MBA-Blast: Unveiling and Simplifying Mixed Boolean-Arithmetic Obfuscation

Mixed Boolean-Arithmetic (MBA) obfuscation is a method to perform a semantics-preserving transformation from a simple expression to a representation that is hard to understand and analyze. More specifically, this obfuscation technique consists of the mixture usage of arithmetic operations (e.g., ADD and IMUL) and Boolean operations (e.g., AND, OR, and NOT). Binary code with MBA obfuscation can effectively hide the secret data/algorithm from both static and dynamic reverse engineering, including advanced analyses utilizing SMT solvers. Unfortunately, deobfuscation research against MBA is still in its infancy: state-of-the-art solutions such as pattern matching, bit-blasting, and program synthesis either suffer from severe performance penalties, are designed for specific MBA patterns, or generate too many false simplification results in practice.

In this paper, we first demystify the underlying mechanism of MBA obfuscation.
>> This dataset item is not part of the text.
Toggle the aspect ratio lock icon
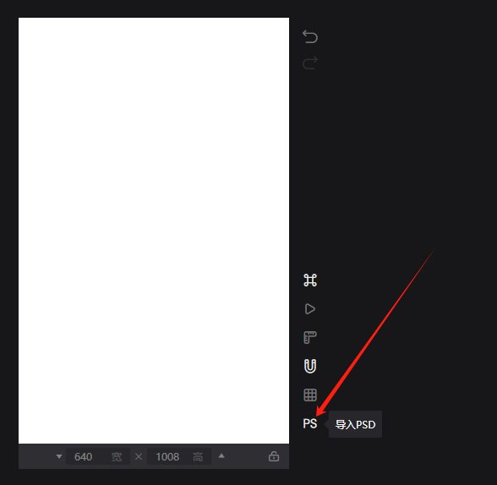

Our in-depth study reveals a hidden two-way feature regarding MBA transformation between 1-bit and n-bit variables. We exploit this feature and propose a viable solution to efficiently deobfuscate code with MBA obfuscation. Our key insight is that MBA transformations behave in the same way on 1-bit and n-bit variables. We provide a mathematical proof to guarantee the correctness of this finding. We further develop a novel technique to simplify MBA expressions to a normal simple form by arithmetic reduction in 1-bit space. We have implemented this idea as an open-source prototype, named MBA-Blast, and evaluated it on a comprehensive dataset with about 10,000 MBA expressions. We also tested our method in real-world, binary code deobfuscation scenarios, which demonstrate that MBA-Blast can assist human analysts to harness the full strength of SMT solvers. Compared with existing work, MBA-Blast is the most generic and efficient MBA deobfuscation technique; it has a solid theoretical underpinning, as well as, the highest success rate with negligible overhead.